Problem statement. From the line that includes "取扱商品 (51, 951)" to the closing line of the data, please transcribe every line exactly and add nothing.

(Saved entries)
________________________

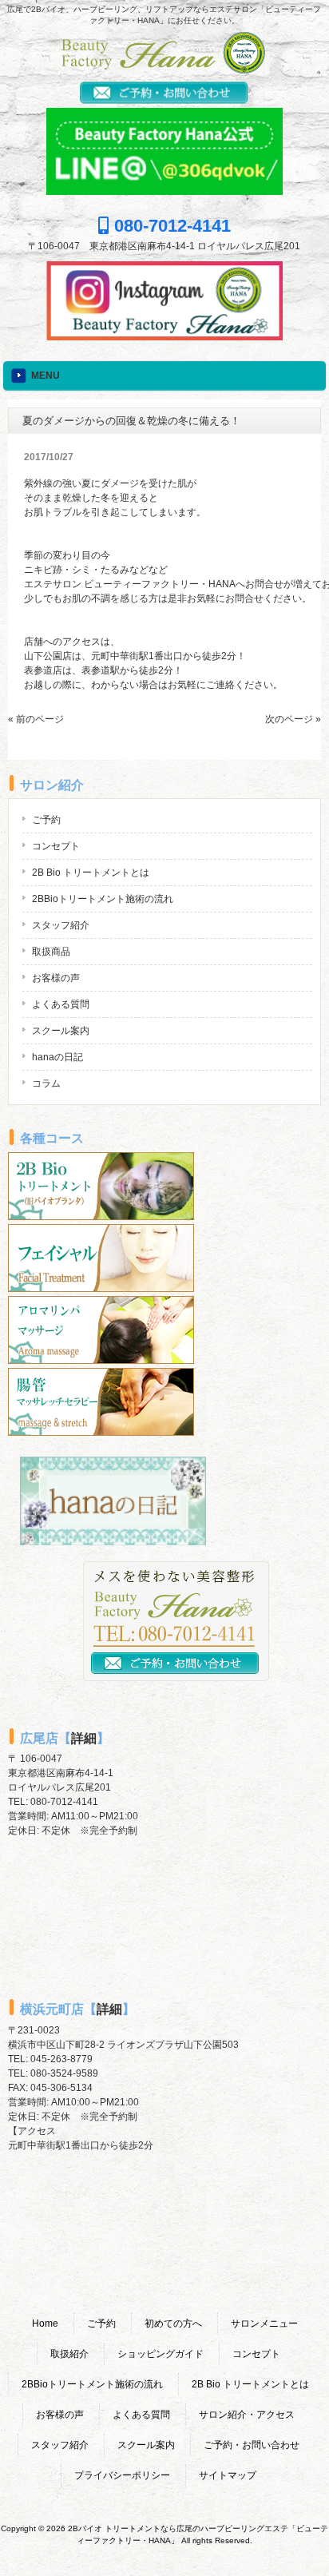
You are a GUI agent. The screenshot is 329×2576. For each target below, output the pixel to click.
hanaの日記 (57, 1057)
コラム (46, 1083)
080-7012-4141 (170, 226)
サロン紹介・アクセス (247, 2414)
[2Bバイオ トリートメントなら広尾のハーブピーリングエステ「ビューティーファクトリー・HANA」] (164, 69)
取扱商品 (51, 951)
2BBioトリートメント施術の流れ (102, 898)
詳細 (84, 1738)
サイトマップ (227, 2475)
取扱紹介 (69, 2353)
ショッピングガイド (160, 2353)
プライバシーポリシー (122, 2475)
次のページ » (293, 719)
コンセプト (56, 846)
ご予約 (46, 819)
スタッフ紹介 (60, 925)
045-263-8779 (61, 2059)
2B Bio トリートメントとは (90, 872)
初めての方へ (173, 2323)
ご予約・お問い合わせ (251, 2445)
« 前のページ (36, 719)
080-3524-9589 (64, 2073)
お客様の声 (56, 978)
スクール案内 (60, 1030)
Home (45, 2323)
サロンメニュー (264, 2323)
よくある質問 (60, 1004)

________________________

Task output.
取扱商品 (51, 951)
2BBioトリートメント施術の流れ (102, 898)
詳細 (84, 1738)
サイトマップ (227, 2475)
取扱紹介 (69, 2353)
ショッピングガイド (160, 2353)
プライバシーポリシー (122, 2475)
次のページ » (293, 719)
コンセプト (56, 846)
ご予約 (46, 819)
スタッフ紹介 (60, 925)
045-263-8779 (61, 2059)
2B Bio トリートメントとは (90, 872)
初めての方へ (173, 2323)
ご予約・お問い合わせ (251, 2445)
« 前のページ (36, 719)
080-3524-9589 (64, 2073)
お客様の声 (56, 978)
スクール案内 (60, 1030)
Home (45, 2323)
サロンメニュー (264, 2323)
よくある質問 (60, 1004)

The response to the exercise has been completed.